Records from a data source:
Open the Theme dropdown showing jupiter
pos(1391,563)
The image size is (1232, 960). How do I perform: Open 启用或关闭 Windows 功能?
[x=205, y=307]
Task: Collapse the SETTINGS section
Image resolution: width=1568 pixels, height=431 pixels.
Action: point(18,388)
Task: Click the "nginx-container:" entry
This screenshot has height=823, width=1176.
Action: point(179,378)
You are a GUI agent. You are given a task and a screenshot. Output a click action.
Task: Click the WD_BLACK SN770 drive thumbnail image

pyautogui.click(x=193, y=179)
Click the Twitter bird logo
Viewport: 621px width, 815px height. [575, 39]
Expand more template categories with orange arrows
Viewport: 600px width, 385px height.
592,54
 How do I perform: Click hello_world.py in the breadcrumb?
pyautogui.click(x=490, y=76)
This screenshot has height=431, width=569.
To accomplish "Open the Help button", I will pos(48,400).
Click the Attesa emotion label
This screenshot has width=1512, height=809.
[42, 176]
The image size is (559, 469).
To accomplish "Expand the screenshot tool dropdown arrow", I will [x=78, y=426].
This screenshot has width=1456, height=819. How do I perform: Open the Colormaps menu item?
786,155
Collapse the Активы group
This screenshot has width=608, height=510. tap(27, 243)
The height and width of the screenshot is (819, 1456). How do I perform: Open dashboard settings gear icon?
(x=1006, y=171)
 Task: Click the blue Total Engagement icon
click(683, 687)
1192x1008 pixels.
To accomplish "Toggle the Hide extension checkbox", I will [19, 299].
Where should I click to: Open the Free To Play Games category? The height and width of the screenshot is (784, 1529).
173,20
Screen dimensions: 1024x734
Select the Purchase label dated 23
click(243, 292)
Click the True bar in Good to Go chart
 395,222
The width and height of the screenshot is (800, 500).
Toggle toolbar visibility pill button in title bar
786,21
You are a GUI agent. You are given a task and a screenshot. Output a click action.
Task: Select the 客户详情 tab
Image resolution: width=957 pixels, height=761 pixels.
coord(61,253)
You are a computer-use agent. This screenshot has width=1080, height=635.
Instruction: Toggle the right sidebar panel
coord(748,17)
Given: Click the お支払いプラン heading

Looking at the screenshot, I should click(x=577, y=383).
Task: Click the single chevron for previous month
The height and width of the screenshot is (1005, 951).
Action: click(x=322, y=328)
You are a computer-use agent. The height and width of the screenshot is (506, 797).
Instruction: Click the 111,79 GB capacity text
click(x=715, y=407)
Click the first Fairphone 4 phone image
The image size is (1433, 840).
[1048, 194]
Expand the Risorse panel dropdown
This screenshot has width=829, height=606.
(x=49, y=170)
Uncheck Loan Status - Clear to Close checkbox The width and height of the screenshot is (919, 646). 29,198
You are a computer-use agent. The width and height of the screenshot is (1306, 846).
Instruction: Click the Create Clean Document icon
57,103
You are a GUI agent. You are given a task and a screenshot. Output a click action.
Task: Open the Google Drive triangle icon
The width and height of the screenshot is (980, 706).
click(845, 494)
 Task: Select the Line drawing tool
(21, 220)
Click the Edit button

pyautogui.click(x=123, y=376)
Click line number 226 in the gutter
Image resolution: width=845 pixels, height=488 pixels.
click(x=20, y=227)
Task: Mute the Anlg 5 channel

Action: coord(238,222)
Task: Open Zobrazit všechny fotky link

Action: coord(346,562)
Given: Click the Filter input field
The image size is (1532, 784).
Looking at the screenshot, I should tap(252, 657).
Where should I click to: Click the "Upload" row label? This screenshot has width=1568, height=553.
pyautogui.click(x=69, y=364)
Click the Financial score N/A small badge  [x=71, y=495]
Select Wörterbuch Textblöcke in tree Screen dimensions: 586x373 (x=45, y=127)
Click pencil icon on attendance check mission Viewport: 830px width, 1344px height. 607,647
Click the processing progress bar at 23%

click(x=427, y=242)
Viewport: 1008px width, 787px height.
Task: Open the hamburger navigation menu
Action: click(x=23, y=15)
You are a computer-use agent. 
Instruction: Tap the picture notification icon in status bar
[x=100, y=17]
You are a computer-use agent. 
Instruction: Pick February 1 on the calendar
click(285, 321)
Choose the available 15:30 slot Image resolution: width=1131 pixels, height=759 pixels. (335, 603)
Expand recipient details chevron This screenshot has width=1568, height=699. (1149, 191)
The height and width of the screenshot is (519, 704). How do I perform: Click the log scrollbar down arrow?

_What to work on_.
Once you have read the records above, set every one of them down again exactly.

_Answer for this exercise_.
Open the Theme dropdown showing jupiter
pos(1391,563)
The image size is (1232, 960). How do I perform: Open 启用或关闭 Windows 功能?
[x=205, y=307]
Task: Collapse the SETTINGS section
Image resolution: width=1568 pixels, height=431 pixels.
Action: point(18,388)
Task: Click the "nginx-container:" entry
This screenshot has height=823, width=1176.
Action: point(179,378)
You are a GUI agent. You are given a task and a screenshot. Output a click action.
Task: Click the WD_BLACK SN770 drive thumbnail image

pyautogui.click(x=193, y=179)
Click the Twitter bird logo
Viewport: 621px width, 815px height. [575, 39]
Expand more template categories with orange arrows
Viewport: 600px width, 385px height.
592,54
 How do I perform: Click hello_world.py in the breadcrumb?
pyautogui.click(x=490, y=76)
This screenshot has height=431, width=569.
To accomplish "Open the Help button", I will pos(48,400).
Click the Attesa emotion label
This screenshot has width=1512, height=809.
[42, 176]
The image size is (559, 469).
To accomplish "Expand the screenshot tool dropdown arrow", I will [x=78, y=426].
This screenshot has width=1456, height=819. How do I perform: Open the Colormaps menu item?
786,155
Collapse the Активы group
This screenshot has width=608, height=510. tap(27, 243)
The height and width of the screenshot is (819, 1456). How do I perform: Open dashboard settings gear icon?
(x=1006, y=171)
 Task: Click the blue Total Engagement icon
click(683, 687)
1192x1008 pixels.
To accomplish "Toggle the Hide extension checkbox", I will [19, 299].
Where should I click to: Open the Free To Play Games category? The height and width of the screenshot is (784, 1529).
173,20
Screen dimensions: 1024x734
Select the Purchase label dated 23
click(243, 292)
Click the True bar in Good to Go chart
 395,222
The width and height of the screenshot is (800, 500).
Toggle toolbar visibility pill button in title bar
786,21
You are a GUI agent. You are given a task and a screenshot. Output a click action.
Task: Select the 客户详情 tab
Image resolution: width=957 pixels, height=761 pixels.
coord(61,253)
You are a computer-use agent. This screenshot has width=1080, height=635.
Instruction: Toggle the right sidebar panel
coord(748,17)
Given: Click the お支払いプラン heading

Looking at the screenshot, I should click(x=577, y=383).
Task: Click the single chevron for previous month
The height and width of the screenshot is (1005, 951).
Action: click(x=322, y=328)
You are a computer-use agent. The height and width of the screenshot is (506, 797).
Instruction: Click the 111,79 GB capacity text
click(x=715, y=407)
Click the first Fairphone 4 phone image
The image size is (1433, 840).
[1048, 194]
Expand the Risorse panel dropdown
This screenshot has width=829, height=606.
(x=49, y=170)
Uncheck Loan Status - Clear to Close checkbox The width and height of the screenshot is (919, 646). 29,198
You are a computer-use agent. The width and height of the screenshot is (1306, 846).
Instruction: Click the Create Clean Document icon
57,103
You are a GUI agent. You are given a task and a screenshot. Output a click action.
Task: Open the Google Drive triangle icon
The width and height of the screenshot is (980, 706).
click(845, 494)
 Task: Select the Line drawing tool
(21, 220)
Click the Edit button

pyautogui.click(x=123, y=376)
Click line number 226 in the gutter
Image resolution: width=845 pixels, height=488 pixels.
click(x=20, y=227)
Task: Mute the Anlg 5 channel

Action: coord(238,222)
Task: Open Zobrazit všechny fotky link

Action: coord(346,562)
Given: Click the Filter input field
The image size is (1532, 784).
Looking at the screenshot, I should tap(252, 657).
Where should I click to: Click the "Upload" row label? This screenshot has width=1568, height=553.
pyautogui.click(x=69, y=364)
Click the Financial score N/A small badge  [x=71, y=495]
Select Wörterbuch Textblöcke in tree Screen dimensions: 586x373 (x=45, y=127)
Click pencil icon on attendance check mission Viewport: 830px width, 1344px height. 607,647
Click the processing progress bar at 23%

click(x=427, y=242)
Viewport: 1008px width, 787px height.
Task: Open the hamburger navigation menu
Action: click(x=23, y=15)
You are a computer-use agent. 
Instruction: Tap the picture notification icon in status bar
[x=100, y=17]
You are a computer-use agent. 
Instruction: Pick February 1 on the calendar
click(285, 321)
Choose the available 15:30 slot Image resolution: width=1131 pixels, height=759 pixels. (335, 603)
Expand recipient details chevron This screenshot has width=1568, height=699. (1149, 191)
The height and width of the screenshot is (519, 704). How do I perform: Click the log scrollbar down arrow?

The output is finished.